Overall it was a decent collection of short stories. While it’s not a great collection of short stories there are some neat ideas in here. Link’s writing style is very unique and if you are a Kelly Link fan I think you will enjoy this collection of stories. I personally wasn’t a huge fan of Link’s writing style; it was a bit too stark for me.

“The Wrong Grave” (3/5 stars)
This is the story about a teenage boy who digs up his girlfriend’s grave to retrieve some of his old poetry and ends up digging up the wrong girl. The ending was a bit confusing and also a bit ironic. It was okay.

“The Wizards of Perfil” (4/5 stars)
This was a longer story about a young woman who gets sold off by her parents to the Wizards of Perfil. As war approaches she is frustrated by the wizards lack of action. This was an interesting story and well written. I liked the twist at the end, even though it was a bit predictable.

“Magic For Beginners” (4/5 stars)
This was a strange and rambling story about a boy living in a TV episode called the Library who is obsessed with a TV show called the Library. In this episode of the Library Jeremy has to save a character in his version of the Library from dying. It’s a bit hard to follow but ended up being an interested if somewhat twisted story. I ended up enjoying it.

“The Faery Handbag” (5/5 stars)
I really loved this story about a girl who is supposed to find and keep track of her grandmother’s handbag. Supposedly her grandmother’s handbag contains a whole town of people and when the heroines boyfriend disappears into the handbag she is determined to get him back. This is a fun and imaginative story and was one of the most cohesive stories of this collection so far.
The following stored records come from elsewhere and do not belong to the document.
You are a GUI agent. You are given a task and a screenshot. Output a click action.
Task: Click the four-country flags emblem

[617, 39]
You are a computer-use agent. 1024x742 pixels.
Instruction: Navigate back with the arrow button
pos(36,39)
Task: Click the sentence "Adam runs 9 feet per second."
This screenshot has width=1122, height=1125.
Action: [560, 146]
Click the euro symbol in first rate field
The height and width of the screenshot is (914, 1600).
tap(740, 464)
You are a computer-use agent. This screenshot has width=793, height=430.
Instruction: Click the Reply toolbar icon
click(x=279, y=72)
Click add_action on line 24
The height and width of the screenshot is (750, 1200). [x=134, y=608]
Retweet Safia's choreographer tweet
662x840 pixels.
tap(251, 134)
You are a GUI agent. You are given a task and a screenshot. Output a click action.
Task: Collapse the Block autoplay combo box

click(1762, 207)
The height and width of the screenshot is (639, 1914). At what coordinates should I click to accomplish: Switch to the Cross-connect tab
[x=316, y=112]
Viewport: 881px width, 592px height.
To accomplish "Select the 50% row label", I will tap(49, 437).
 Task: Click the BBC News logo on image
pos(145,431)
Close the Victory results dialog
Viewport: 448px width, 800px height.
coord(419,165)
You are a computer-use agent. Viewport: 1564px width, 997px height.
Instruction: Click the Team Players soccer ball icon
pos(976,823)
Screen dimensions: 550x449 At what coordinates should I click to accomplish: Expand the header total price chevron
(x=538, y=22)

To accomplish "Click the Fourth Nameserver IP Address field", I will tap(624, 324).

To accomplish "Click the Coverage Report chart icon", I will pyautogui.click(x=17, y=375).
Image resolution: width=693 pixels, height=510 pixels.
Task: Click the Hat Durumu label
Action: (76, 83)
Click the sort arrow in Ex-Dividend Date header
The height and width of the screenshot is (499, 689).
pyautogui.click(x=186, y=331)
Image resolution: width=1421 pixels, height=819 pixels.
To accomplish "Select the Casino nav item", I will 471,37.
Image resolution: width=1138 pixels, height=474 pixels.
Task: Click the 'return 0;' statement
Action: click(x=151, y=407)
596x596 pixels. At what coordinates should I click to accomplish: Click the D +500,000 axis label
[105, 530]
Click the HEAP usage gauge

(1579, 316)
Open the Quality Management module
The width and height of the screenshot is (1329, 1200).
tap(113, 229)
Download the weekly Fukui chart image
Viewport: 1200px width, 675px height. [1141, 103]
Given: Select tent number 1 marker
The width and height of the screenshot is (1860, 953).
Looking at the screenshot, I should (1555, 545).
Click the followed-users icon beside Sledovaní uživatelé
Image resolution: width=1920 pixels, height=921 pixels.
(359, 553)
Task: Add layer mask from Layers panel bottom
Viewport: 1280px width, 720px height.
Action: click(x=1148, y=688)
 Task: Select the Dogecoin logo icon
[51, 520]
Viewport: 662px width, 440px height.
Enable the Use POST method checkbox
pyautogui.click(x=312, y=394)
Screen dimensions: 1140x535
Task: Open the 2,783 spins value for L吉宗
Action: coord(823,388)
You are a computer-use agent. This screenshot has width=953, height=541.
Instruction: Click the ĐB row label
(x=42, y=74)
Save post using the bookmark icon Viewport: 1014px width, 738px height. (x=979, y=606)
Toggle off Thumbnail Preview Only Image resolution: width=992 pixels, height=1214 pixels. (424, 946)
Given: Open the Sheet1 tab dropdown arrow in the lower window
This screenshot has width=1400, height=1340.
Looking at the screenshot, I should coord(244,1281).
“The Specialist's Hat” (3/5 stars)
A quick story about two young girls who have a strange babysitter. This was an okay story about ghosts and a creepy hat. It was pretty short and a bit difficult to tell what happened in the end.

“Monster” (3/5 stars)
This story took place at a camp where some goes go out for an overnight hike and are terrorized by a monster...kind of. It was okay but again a bit ambiguous and confusing about what was going on.

“The Surfer” (3/5 stars)
There was some good world-building in this short story. It takes place in a future Earth that’s plagued with influenza outbreaks. Our protagonist is kidnapped by his father who is taking him to go see aliens when they are quarantined in Costa Rica during a flu outbreak. What’s follows is a lot of soccer playing in an airplant hanger, a bit of irony, and a very open ending. It was okay but again not a lot of point.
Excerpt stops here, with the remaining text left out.